Commissioning: Days 1 – 60 (mid-May – mid-July 2009)
The first two months of Herschel’s life in space were used to check out thoroughly all aspects of the spacecraft and the instruments to make sure everything has survived the launch and works properly in space. For most of this time Herschel was moving steadily away from the Earth, on the way to its final orbit about the L2 point.
A key moment during commissioning was the opening of the cryostat lid. The instruments are contained in vacuum inside the cryostat, and for testing on the ground, the vacuum was maintained by an airtight lid on the top. Once in space, where there is a vacuum, the lid can be removed so that the light collected by the telescope can get in to the instruments. Removing the lid is a critical operation – if it was not removed successfully, Herschel would not have been able to make any observations because the instruments would not be able to see the sky. Fortunately, this lid was succesfully opened just over a month into the mission (June 2009). The reason it was not done straight after launch is that it took a few weeks for the spacecraft to “out-gas” traces of water in its various materials (inevitable in anything manufactured on Earth). The lid was kept closed while this happened to make sure that none of the evaporating water could get into the cryostat and condense as ice inside the instruments.
The image on the left shows Herschel set-up for testing on the ground before launch. The lid is on, keeping the instruments under vacuum. The instruments can’t actually see the telescope – this will happen for the first time in space when the cover is removed. The image on the right shows Herschel in space after the lid is removed. The light collected by the telescope can now get to the instruments.
This movie shows a test of the lid release mechanism. Once released, it springs back and after a few oscillations it settles in a position that does not block the light collected by the telescope from entering the cryostat and being detected by the instruments. This happened in space about a month after launch. [Credit: European Space Agency]
Performance verification: Days 60 – 150 (mid-July to mid-October 2009)
After everything had been checked out, the three Herschel instruments were put through their paces by making every possible kind of observation and setting up each observing mode to give the best results. The data processing software was also tested and improved where necessary to make sure that the highest quality scientific results are being produced. All of this took three months to complete. Only then was Herschel fully ready for science observations.

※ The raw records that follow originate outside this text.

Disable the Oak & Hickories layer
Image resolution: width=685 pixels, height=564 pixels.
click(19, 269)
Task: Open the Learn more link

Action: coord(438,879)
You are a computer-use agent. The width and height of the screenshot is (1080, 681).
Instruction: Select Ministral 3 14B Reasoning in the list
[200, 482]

During this period, the HIFI instrument suffered a malfunction, now thought to be due to a cosmic ray hitting one of the computer chips and causing an error. This caused the power supply of one of the critical components to be damaged beyond repair. Luckily, a spare unit was on board ready to be used and after a full investigation HIFI is now working again as of January 2010. The control software has been updated so that the same thing won’t if another cosmic ray hits the same part of the instrument. This put it slightly behind schedule relative to the other two instruments, but the HIFI team are working hard to catch up.

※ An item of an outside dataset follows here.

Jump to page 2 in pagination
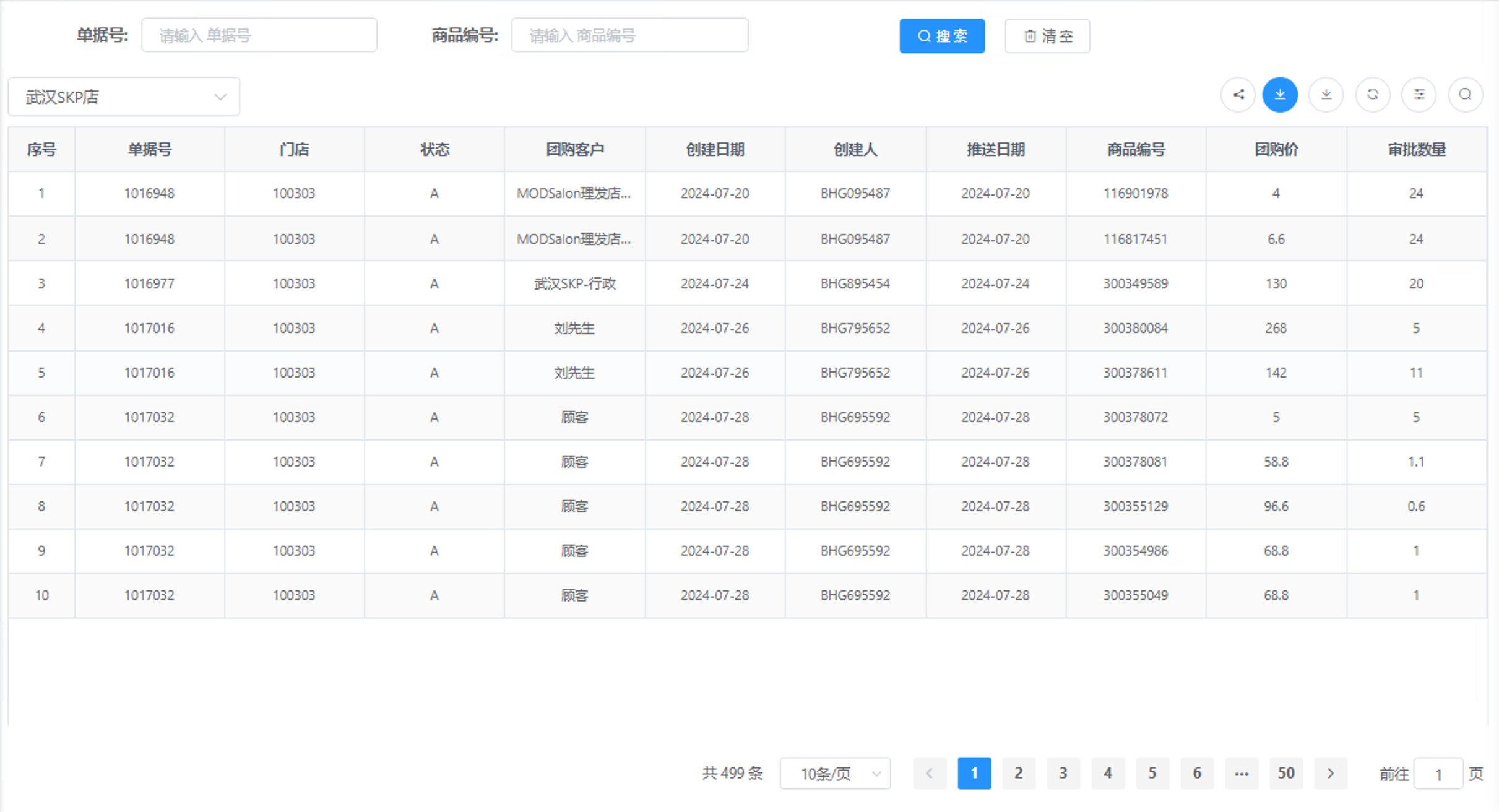 tap(1019, 773)
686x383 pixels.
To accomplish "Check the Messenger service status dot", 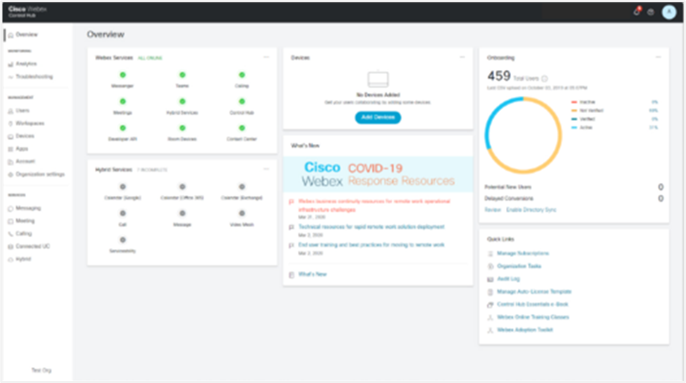I will 122,75.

Science demonstration: Days 150 – 190 (mid-October – end November 2009)
To show the world what Herschel can do, and to generate some early scientific results, the next six weeks (Days 150-190) were used to make scientific observations covering the whole range of Herschel’s capabilities – a little bit of everything that Herschel can do covering the solar system out to the most distant reaches of the Universe. The results were analysed quickly and presented at a European Space Agency workshop in December 2009.
Herschel is coming towards the end of its life after more than three years of operation. Roughly the first half of the mission was allocated to “Key Projects” – big observational programmes designed for in-depth investigation of some of the main questions that Herschel has been designed to answer. The second half of the mission was made available for smaller programmes and for following up some of the work done during the first part.
End of the mission
The helium in Herschel’s cryostat was depleted at the end of April 2013. It lasted slightly longer than the predicted 3.5 years. After some decommissioning activities, and final measurements, the fuel was dumped, sending the spacecraft away from L2, and it was switched off for the last time. Herschel will orbit the Sun indefinitely, coming close to the Earth roughly once every 13 years, but never close enough to be any danger.